[Dataset entries]

BEGIN

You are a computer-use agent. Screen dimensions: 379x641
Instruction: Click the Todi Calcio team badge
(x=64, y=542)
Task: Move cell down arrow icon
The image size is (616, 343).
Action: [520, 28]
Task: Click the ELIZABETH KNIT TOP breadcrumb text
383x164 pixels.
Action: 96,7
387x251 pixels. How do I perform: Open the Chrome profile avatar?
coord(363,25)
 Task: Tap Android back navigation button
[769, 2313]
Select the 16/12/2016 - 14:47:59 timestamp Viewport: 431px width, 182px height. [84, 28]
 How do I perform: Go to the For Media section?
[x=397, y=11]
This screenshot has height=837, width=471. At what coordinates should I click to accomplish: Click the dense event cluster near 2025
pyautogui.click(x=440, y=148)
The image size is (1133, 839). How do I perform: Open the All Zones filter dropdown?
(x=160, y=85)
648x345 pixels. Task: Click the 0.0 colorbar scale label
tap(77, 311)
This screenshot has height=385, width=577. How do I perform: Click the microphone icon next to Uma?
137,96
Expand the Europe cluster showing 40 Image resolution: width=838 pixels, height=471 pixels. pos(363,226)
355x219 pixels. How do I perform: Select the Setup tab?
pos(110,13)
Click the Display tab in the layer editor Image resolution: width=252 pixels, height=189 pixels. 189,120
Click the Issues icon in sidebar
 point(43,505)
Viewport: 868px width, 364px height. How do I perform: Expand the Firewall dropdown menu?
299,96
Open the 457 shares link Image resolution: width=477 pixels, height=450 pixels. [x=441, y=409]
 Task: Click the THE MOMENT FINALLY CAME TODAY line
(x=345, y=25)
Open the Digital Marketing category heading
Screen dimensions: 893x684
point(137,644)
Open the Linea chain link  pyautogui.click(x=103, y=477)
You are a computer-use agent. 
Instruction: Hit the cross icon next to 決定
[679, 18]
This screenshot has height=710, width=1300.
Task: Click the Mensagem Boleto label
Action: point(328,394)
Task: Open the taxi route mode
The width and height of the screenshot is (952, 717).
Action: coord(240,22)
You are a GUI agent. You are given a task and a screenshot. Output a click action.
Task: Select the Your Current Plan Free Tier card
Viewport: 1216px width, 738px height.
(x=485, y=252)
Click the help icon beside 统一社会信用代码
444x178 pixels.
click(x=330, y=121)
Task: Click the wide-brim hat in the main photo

END

● **Written exercise**: Please convert the material above into a numbered list with one line per item, leaving out any blank lines.

● **Response to this exercise**:
1. You are a computer-use agent. Screen dimensions: 379x641
2. Instruction: Click the Todi Calcio team badge
3. (x=64, y=542)
4. Task: Move cell down arrow icon
5. The image size is (616, 343).
6. Action: [520, 28]
7. Task: Click the ELIZABETH KNIT TOP breadcrumb text
8. 383x164 pixels.
9. Action: 96,7
10. 387x251 pixels. How do I perform: Open the Chrome profile avatar?
11. coord(363,25)
12.  Task: Tap Android back navigation button
13. [769, 2313]
14. Select the 16/12/2016 - 14:47:59 timestamp Viewport: 431px width, 182px height. [84, 28]
15.  How do I perform: Go to the For Media section?
16. [x=397, y=11]
17. This screenshot has height=837, width=471. At what coordinates should I click to accomplish: Click the dense event cluster near 2025
18. pyautogui.click(x=440, y=148)
19. The image size is (1133, 839). How do I perform: Open the All Zones filter dropdown?
20. (x=160, y=85)
21. 648x345 pixels. Task: Click the 0.0 colorbar scale label
22. tap(77, 311)
23. This screenshot has height=385, width=577. How do I perform: Click the microphone icon next to Uma?
24. 137,96
25. Expand the Europe cluster showing 40 Image resolution: width=838 pixels, height=471 pixels. pos(363,226)
26. 355x219 pixels. How do I perform: Select the Setup tab?
27. pos(110,13)
28. Click the Display tab in the layer editor Image resolution: width=252 pixels, height=189 pixels. 189,120
29. Click the Issues icon in sidebar
30.  point(43,505)
31. Viewport: 868px width, 364px height. How do I perform: Expand the Firewall dropdown menu?
32. 299,96
33. Open the 457 shares link Image resolution: width=477 pixels, height=450 pixels. [x=441, y=409]
34.  Task: Click the THE MOMENT FINALLY CAME TODAY line
35. (x=345, y=25)
36. Open the Digital Marketing category heading
37. Screen dimensions: 893x684
38. point(137,644)
39. Open the Linea chain link  pyautogui.click(x=103, y=477)
40. You are a computer-use agent. 
41. Instruction: Hit the cross icon next to 決定
42. [679, 18]
43. This screenshot has height=710, width=1300.
44. Task: Click the Mensagem Boleto label
45. Action: point(328,394)
46. Task: Open the taxi route mode
47. The width and height of the screenshot is (952, 717).
48. Action: coord(240,22)
49. You are a GUI agent. You are given a task and a screenshot. Output a click action.
50. Task: Select the Your Current Plan Free Tier card
51. Viewport: 1216px width, 738px height.
52. (x=485, y=252)
53. Click the help icon beside 统一社会信用代码
54. 444x178 pixels.
55. click(x=330, y=121)
56. Task: Click the wide-brim hat in the main photo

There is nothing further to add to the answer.